Data →
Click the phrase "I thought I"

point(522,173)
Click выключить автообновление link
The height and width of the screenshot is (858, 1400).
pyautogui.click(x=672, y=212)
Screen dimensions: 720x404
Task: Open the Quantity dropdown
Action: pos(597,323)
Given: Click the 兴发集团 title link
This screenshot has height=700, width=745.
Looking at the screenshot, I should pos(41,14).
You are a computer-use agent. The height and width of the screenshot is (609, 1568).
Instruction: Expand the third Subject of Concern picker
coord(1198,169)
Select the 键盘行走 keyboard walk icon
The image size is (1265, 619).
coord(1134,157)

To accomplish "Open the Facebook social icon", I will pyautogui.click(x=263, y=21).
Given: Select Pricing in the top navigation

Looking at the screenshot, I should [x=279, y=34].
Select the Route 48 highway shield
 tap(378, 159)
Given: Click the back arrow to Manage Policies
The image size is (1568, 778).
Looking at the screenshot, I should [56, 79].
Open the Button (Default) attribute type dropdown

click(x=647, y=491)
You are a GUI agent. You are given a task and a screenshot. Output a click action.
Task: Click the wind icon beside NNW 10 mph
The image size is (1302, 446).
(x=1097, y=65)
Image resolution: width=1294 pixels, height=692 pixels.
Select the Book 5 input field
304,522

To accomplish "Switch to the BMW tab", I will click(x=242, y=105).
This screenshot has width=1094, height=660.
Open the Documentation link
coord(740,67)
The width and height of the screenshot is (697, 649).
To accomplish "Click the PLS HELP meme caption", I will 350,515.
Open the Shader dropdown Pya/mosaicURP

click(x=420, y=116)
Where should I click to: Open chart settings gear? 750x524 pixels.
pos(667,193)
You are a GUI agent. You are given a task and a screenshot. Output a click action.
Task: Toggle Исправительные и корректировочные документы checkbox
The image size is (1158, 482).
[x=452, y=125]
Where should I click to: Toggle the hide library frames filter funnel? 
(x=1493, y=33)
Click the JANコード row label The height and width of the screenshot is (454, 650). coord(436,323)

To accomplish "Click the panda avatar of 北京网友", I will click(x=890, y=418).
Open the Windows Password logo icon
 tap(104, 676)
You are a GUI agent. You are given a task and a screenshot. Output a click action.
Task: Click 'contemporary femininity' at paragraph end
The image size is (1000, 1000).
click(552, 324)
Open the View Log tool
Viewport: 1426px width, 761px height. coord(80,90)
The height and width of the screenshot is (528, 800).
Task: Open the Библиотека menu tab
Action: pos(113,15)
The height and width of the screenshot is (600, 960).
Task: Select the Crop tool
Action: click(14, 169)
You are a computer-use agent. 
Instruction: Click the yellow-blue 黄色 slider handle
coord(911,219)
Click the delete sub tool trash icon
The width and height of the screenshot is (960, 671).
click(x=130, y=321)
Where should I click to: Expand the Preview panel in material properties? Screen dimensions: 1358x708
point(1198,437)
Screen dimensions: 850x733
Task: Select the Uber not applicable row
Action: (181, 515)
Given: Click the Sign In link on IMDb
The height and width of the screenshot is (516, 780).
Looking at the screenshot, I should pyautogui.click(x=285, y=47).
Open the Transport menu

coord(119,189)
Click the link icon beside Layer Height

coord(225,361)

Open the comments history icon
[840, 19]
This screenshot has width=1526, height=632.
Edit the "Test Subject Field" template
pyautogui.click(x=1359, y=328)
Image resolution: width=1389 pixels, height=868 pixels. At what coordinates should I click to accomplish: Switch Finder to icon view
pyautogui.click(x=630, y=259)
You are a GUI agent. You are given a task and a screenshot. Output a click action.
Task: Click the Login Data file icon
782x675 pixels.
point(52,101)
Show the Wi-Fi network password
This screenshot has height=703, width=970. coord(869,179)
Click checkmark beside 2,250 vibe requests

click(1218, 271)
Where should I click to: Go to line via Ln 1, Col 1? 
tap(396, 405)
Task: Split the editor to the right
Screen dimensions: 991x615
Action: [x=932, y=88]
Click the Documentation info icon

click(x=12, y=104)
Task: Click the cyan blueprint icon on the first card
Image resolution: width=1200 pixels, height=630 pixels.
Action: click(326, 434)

What needs to be done → From the first line to the last, give the data again exactly.

Reply to the task →
Click the phrase "I thought I"

point(522,173)
Click выключить автообновление link
The height and width of the screenshot is (858, 1400).
pyautogui.click(x=672, y=212)
Screen dimensions: 720x404
Task: Open the Quantity dropdown
Action: pos(597,323)
Given: Click the 兴发集团 title link
This screenshot has height=700, width=745.
Looking at the screenshot, I should pos(41,14).
You are a computer-use agent. The height and width of the screenshot is (609, 1568).
Instruction: Expand the third Subject of Concern picker
coord(1198,169)
Select the 键盘行走 keyboard walk icon
The image size is (1265, 619).
coord(1134,157)

To accomplish "Open the Facebook social icon", I will pyautogui.click(x=263, y=21).
Given: Select Pricing in the top navigation

Looking at the screenshot, I should [x=279, y=34].
Select the Route 48 highway shield
 tap(378, 159)
Given: Click the back arrow to Manage Policies
The image size is (1568, 778).
Looking at the screenshot, I should [56, 79].
Open the Button (Default) attribute type dropdown

click(x=647, y=491)
You are a GUI agent. You are given a task and a screenshot. Output a click action.
Task: Click the wind icon beside NNW 10 mph
The image size is (1302, 446).
(x=1097, y=65)
Image resolution: width=1294 pixels, height=692 pixels.
Select the Book 5 input field
304,522

To accomplish "Switch to the BMW tab", I will click(x=242, y=105).
This screenshot has width=1094, height=660.
Open the Documentation link
coord(740,67)
The width and height of the screenshot is (697, 649).
To accomplish "Click the PLS HELP meme caption", I will 350,515.
Open the Shader dropdown Pya/mosaicURP

click(x=420, y=116)
Where should I click to: Open chart settings gear? 750x524 pixels.
pos(667,193)
You are a GUI agent. You are given a task and a screenshot. Output a click action.
Task: Toggle Исправительные и корректировочные документы checkbox
The image size is (1158, 482).
[x=452, y=125]
Where should I click to: Toggle the hide library frames filter funnel? 
(x=1493, y=33)
Click the JANコード row label The height and width of the screenshot is (454, 650). coord(436,323)

To accomplish "Click the panda avatar of 北京网友", I will click(x=890, y=418).
Open the Windows Password logo icon
 tap(104, 676)
You are a GUI agent. You are given a task and a screenshot. Output a click action.
Task: Click 'contemporary femininity' at paragraph end
The image size is (1000, 1000).
click(552, 324)
Open the View Log tool
Viewport: 1426px width, 761px height. coord(80,90)
The height and width of the screenshot is (528, 800).
Task: Open the Библиотека menu tab
Action: pos(113,15)
The height and width of the screenshot is (600, 960).
Task: Select the Crop tool
Action: click(14, 169)
You are a computer-use agent. 
Instruction: Click the yellow-blue 黄色 slider handle
coord(911,219)
Click the delete sub tool trash icon
The width and height of the screenshot is (960, 671).
click(x=130, y=321)
Where should I click to: Expand the Preview panel in material properties? Screen dimensions: 1358x708
point(1198,437)
Screen dimensions: 850x733
Task: Select the Uber not applicable row
Action: (181, 515)
Given: Click the Sign In link on IMDb
The height and width of the screenshot is (516, 780).
Looking at the screenshot, I should pyautogui.click(x=285, y=47).
Open the Transport menu

coord(119,189)
Click the link icon beside Layer Height

coord(225,361)

Open the comments history icon
[840, 19]
This screenshot has width=1526, height=632.
Edit the "Test Subject Field" template
pyautogui.click(x=1359, y=328)
Image resolution: width=1389 pixels, height=868 pixels. At what coordinates should I click to accomplish: Switch Finder to icon view
pyautogui.click(x=630, y=259)
You are a GUI agent. You are given a task and a screenshot. Output a click action.
Task: Click the Login Data file icon
782x675 pixels.
point(52,101)
Show the Wi-Fi network password
This screenshot has height=703, width=970. coord(869,179)
Click checkmark beside 2,250 vibe requests

click(1218, 271)
Where should I click to: Go to line via Ln 1, Col 1? 
tap(396, 405)
Task: Split the editor to the right
Screen dimensions: 991x615
Action: [x=932, y=88]
Click the Documentation info icon

click(x=12, y=104)
Task: Click the cyan blueprint icon on the first card
Image resolution: width=1200 pixels, height=630 pixels.
Action: click(326, 434)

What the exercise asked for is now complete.